国立大学法人横浜国立大学(以下「大学」という。)は、大学の教職員等(※)の職務上の教育・研究等により生じた知的財産を広く社会に還元することにより、経済社会の発展と人類の福祉に貢献するとともに、個々の教職員等及び大学の知的創造活動の発展を図るために持続的、組織的な活動を行う。

このため大学は、大学の長のもとに産学官連携推進部門を中核とした学内組織を設置し、外部機関、組織との緊密な連携を行い、知的財産の評価、権利化、実施許諾、実施化、移転を図る。さらに、シーズ発掘活動、プロジェクトコーディネーション活動、地域社会との連携、産学官公との連携を重要視し、その促進・支援をするためのリエゾン活動等を積極的に行っていく。
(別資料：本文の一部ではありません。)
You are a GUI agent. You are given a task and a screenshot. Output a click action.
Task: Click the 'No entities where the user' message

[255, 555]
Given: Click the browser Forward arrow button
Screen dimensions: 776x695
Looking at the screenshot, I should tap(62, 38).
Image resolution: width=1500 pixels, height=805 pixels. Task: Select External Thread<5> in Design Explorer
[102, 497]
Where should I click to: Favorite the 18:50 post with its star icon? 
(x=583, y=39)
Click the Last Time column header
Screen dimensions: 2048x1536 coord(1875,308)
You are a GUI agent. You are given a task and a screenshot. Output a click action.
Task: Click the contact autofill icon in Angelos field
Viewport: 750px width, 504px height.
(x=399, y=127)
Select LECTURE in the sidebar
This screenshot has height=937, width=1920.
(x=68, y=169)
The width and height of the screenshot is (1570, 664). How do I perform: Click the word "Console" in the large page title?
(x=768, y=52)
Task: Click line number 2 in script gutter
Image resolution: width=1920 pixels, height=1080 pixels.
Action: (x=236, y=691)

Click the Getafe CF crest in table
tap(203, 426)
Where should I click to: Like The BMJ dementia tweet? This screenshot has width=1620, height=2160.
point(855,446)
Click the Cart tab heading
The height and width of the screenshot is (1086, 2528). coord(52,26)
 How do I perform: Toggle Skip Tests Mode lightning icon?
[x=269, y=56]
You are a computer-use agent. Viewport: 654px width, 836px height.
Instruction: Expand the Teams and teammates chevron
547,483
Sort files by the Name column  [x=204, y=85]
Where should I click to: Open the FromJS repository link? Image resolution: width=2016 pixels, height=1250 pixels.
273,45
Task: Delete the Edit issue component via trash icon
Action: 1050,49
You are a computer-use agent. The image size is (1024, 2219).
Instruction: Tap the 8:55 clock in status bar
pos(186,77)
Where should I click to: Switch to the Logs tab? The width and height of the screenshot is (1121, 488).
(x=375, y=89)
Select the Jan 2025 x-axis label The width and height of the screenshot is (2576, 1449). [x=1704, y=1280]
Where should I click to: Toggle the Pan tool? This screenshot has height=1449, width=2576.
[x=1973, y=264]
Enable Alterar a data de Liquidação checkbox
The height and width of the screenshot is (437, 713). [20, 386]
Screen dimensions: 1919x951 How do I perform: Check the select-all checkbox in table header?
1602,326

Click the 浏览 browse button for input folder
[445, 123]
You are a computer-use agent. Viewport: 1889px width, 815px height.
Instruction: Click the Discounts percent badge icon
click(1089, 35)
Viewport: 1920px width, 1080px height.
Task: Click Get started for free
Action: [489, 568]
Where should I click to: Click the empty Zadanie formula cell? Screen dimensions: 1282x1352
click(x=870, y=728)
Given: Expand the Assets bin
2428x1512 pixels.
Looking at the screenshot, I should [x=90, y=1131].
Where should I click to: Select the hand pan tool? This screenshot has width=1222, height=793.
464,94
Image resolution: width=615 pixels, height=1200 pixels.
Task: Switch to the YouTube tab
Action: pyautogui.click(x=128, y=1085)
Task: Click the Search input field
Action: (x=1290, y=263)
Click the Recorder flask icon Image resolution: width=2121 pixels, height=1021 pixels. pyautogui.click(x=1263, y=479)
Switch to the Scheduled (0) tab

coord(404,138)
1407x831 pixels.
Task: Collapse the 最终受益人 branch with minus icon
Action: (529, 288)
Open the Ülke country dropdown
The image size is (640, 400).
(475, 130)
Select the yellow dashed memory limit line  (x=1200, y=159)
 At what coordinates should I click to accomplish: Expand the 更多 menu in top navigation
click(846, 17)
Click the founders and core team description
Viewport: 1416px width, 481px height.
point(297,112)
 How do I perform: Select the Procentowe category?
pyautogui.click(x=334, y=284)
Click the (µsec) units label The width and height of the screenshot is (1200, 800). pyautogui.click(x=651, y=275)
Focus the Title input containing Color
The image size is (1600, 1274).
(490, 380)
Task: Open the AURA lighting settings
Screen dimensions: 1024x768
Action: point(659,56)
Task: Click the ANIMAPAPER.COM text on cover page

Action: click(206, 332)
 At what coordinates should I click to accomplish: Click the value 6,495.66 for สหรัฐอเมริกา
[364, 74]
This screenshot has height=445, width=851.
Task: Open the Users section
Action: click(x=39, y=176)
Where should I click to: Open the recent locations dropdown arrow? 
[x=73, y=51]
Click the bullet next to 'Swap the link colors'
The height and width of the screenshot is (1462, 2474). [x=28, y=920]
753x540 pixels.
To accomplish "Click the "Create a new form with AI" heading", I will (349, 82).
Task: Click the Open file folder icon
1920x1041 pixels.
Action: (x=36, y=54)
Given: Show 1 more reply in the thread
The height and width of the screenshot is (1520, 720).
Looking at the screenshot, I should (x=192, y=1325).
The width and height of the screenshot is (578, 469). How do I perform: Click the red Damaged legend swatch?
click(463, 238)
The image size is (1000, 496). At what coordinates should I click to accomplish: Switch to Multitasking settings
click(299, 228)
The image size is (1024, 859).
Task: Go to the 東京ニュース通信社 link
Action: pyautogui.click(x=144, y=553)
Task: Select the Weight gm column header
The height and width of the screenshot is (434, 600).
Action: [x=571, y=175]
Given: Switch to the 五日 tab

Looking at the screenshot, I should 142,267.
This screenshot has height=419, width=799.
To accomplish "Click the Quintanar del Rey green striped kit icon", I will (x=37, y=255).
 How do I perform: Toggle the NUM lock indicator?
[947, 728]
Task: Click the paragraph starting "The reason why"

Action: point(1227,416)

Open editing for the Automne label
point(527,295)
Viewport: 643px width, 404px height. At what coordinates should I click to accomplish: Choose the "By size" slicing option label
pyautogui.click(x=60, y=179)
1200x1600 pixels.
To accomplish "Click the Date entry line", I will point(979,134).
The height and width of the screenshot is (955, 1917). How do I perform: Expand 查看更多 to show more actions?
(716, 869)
以上を踏まえ、知的財産の創出、取得、管理、活用等を円滑に実施するのに必要な基本事項を明確にするために、ここに横浜国立大学知的財産ポリシー(以下「ポリシー」という。)を策定する。

(※)教職員等とは、教員(寄附講座の教員を含む。)、職員・本学との間で研究成果又は発明について何らかの契約を交わしている学部生、大学院生、ポスドク(PD)、研究員、客員研究員、非常勤職員である。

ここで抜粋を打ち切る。